Tomorrow I will buy AA batteries, so I can get back to taking pictures of my clothes and stop boring you all with the details.

01 November 2008

On Hidden Potential

Anyone who has read this blog more than once realizes that I am a thrift junkie. I can't help it. I love the hunt and the 'thrill of the score'. But I also enjoy wearing good clothing, and refuse to settle for junk just because I'm shopping 'creatively.'

For years, I have been a long time champion of thrifting with an upscale frame of mind, by which I mean being an avid thrifter who knows the importance of a good tailor. Keeping the tailor and the thrift shop closely linked in one's mind opens a world of opportunity. It's all about finding hidden potential, and then having your tailor exploit it for you.

When shopping in a thrift store, it is important not to take everything at face value. Maybe there's a great jacket that's your chest size, but is huge in the waist, for $5. Don't think 'It's too big', think' it fits in the shoulder and it's $5. I can have this taken in for $15. 15+5=20.' Twenty bucks is pretty damn cheap for a quality sport coat, let alone one that has been tailored for you specifically.Similarly, remember the power of dry cleaning. Don't think 'this suit is a little musty' think 'what a nice suit. for 15 bucks it'll be fresh as new.'

By way of example, I offer two of my latest finds, the Harris Tweed and the Tartan Slacks.
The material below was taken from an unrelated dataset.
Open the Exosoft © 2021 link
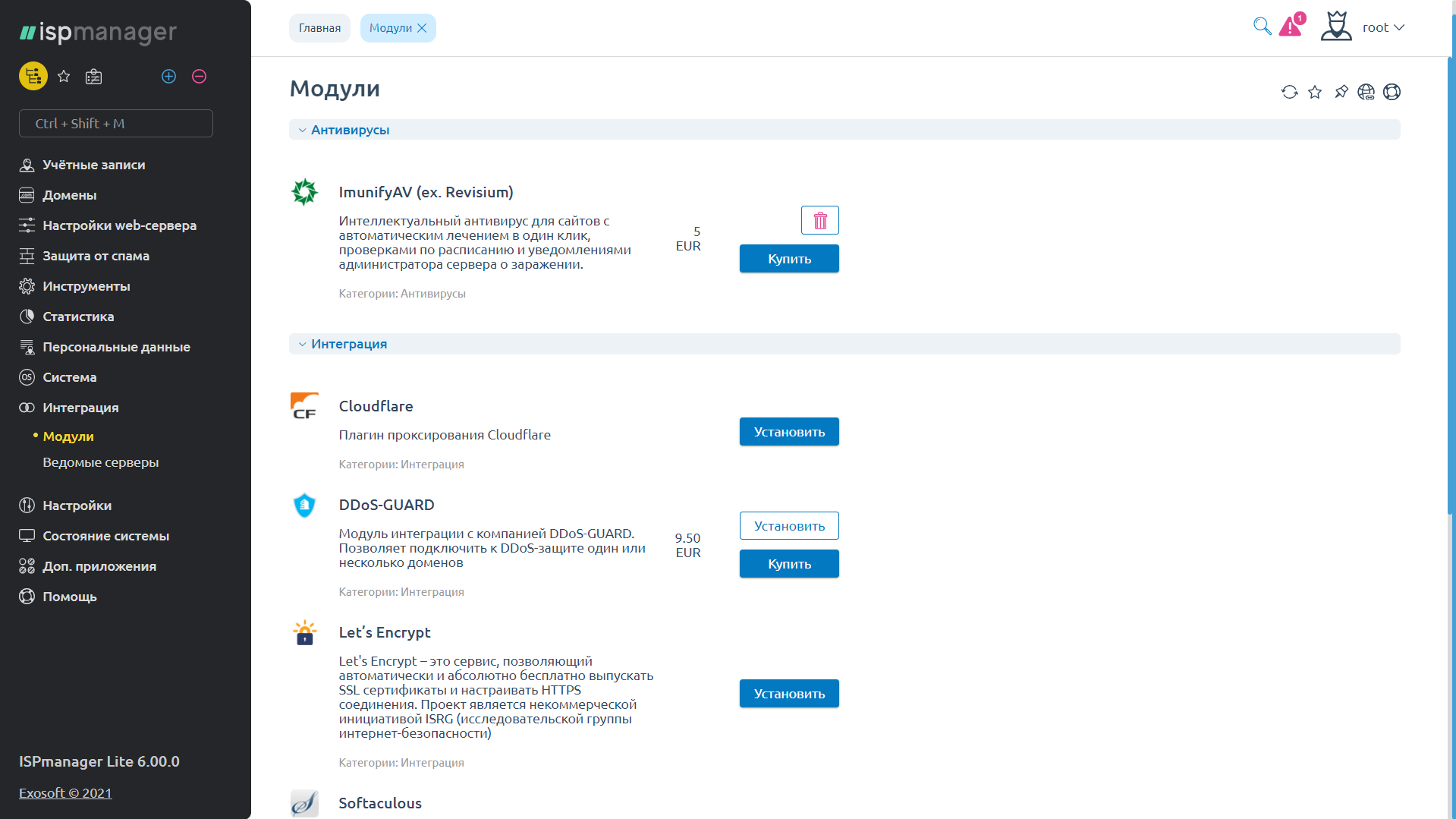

In the case of the Harris Tweed, we have a really great jacket that is hard wearing and versatile, but smells a bit like the attic, for $7.99. Add $10 for dry cleaning and a three day wait, and I still come away with a jacket for $17.99.
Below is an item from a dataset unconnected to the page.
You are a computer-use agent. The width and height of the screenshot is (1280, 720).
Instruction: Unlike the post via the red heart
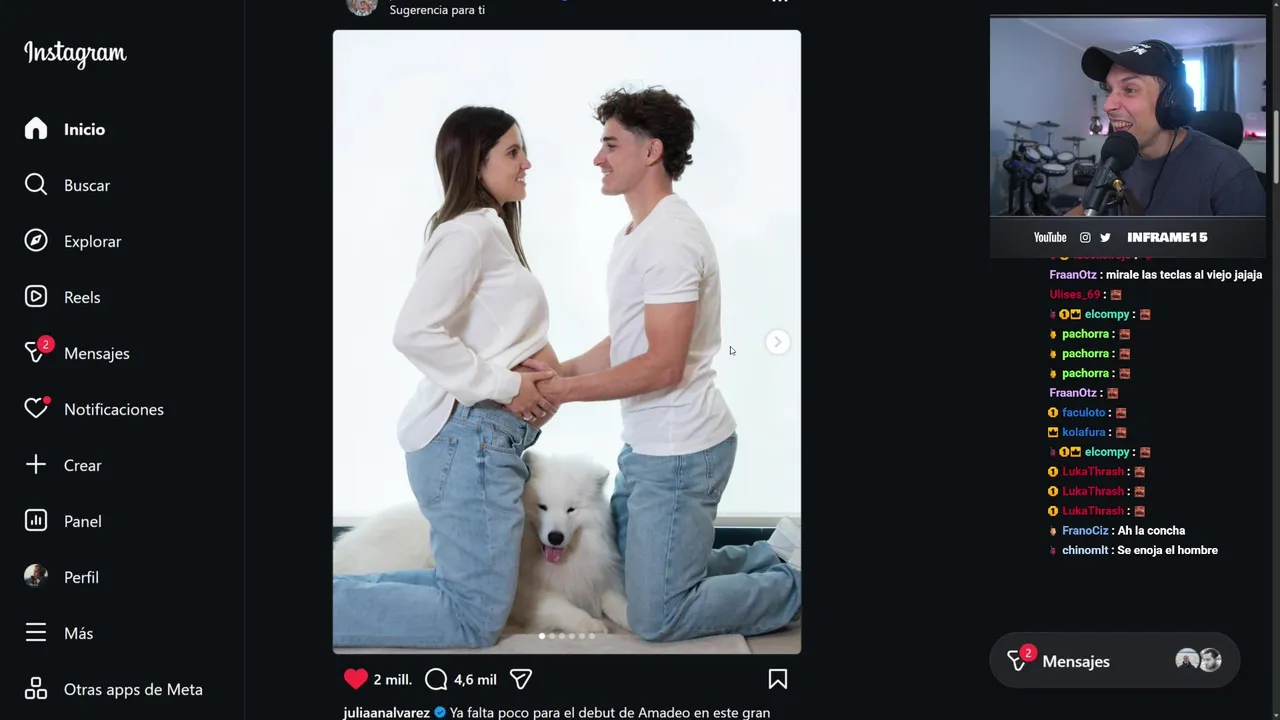(355, 679)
The slacks are an even better example. To start with we have vintage wool Tartan plaid slacks for $2.99. Not only are they about 6 inches too long, but a close look at the run of the plaid lines along the seems reveals them to be (gasp!) quite flared. Not to worry. I took them to the tailor, had the length measured and then explained to him about the flares. He measured the existing hems, which were 10 1/2 inches, and said 'I can make the 8 1/2'. So, for $2.99 for the pants+$10 for the hems+$12 for the tapering I get a striking pair of pants that are both unusual and fit like a glove for $24.99.

My point is, any well dressed man ought to know that the clothes he buys are usually not fit to wear until the tailor has worked on them. This is why any real men's shop has a tailoring staff, and insists on fittings and alterations. A thrift store find, when it is of sufficient quality, should not be viewed any differently.